“The walls are pale violet. The floor is of red tiles.

  “The wood of the bed and chairs is the yellow of fresh butter, the sheet and pillows very light lemon-green.

  “The coverlet scarlet. The window green.

  “The toilet table orange, the basin blue.

  “The doors lilac.

  “And that is all—there is nothing in this room with closed shutters….

  “This by way of revenge for the enforced rest I have been obliged to take….

  “I will make you sketches of the other rooms too some day.”

  As A. continued to study the painting, however, he could not help feeling that Van Gogh had done something quite different from what he thought he had set out to do. A.’s first impression was indeed a sense of calm, of “rest,” as the artist describes it. But gradually, as he tried to inhabit the room presented on the canvas, he began to experience it as a prison, an impossible spaceman image, not so much of a place to live, but of the mind that has been forced to live there. Observe carefully. The bed blocks one door, a chair blocks the other door, the shutters are closed: you can’t get in, and once you are in, you can’t get out. Stifled among the furniture and everyday objects of the room, you begin to hear a cry of suffering in this painting, and once you hear it, it does not stop. “I cried by reason of mine affliction….” But there is no answer to this cry. The man in this painting (and this is a self-portrait, no different from a picture of a man’s face, with eyes, nose, lips, and jaw) has been alone too much, has struggled too much in the depths of solitude. The world ends at that barricaded door. For the room is not a representation of solitude, it is the substance of solitude itself. And it is a thing so heavy, so unbreatheable, that it cannot be shown in any terms other than what it is. “And that is all—there is nothing in this room with closed shutters…”

  Further commentary on the nature of chance.

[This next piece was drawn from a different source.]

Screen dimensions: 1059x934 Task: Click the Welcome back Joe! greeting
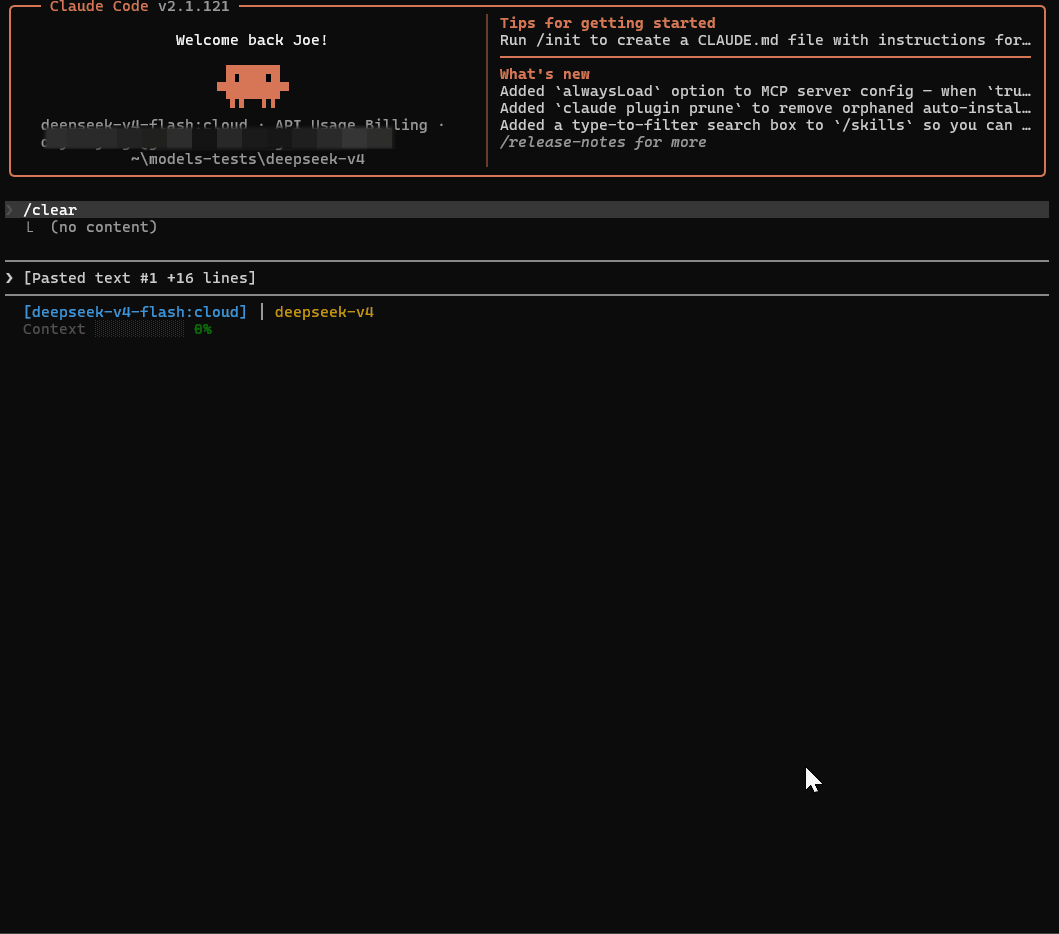[252, 40]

  A. arrived in London and departed from London, spending a few days on either end of his trip visiting with English friends. The girl of the ferry and the Van Gogh paintings was English (she had grown up in London, had lived in America from the age of about twelve to eighteen, and had then returned to London to go to art school), and on the first leg of his trip, A. spent several hours with her. Over the years since their graduation from high school, they had kept in touch at best fitfully, had seen each other perhaps five or six times. A. was long cured of his passion, but he had not dismissed her altogether from his mind, clinging somehow to the feeling of that passion, although she herself had lost importance for him. It had been several years since their last meeting, and now he found it gloomy, almost oppressive to be with her. She was still beautiful, he thought, and yet solitude seemed to enclose her, in the same way an egg encloses an unborn bird. She lived alone, had almost no friends. For many years she had been working on sculptures in wood, but she refused to show them to anyone. Each time she finished a piece, she would destroy it, and then begin on the next one. Again, A. had come face to face with a woman’s solitude. But here it had turned in on itself and dried up at its source.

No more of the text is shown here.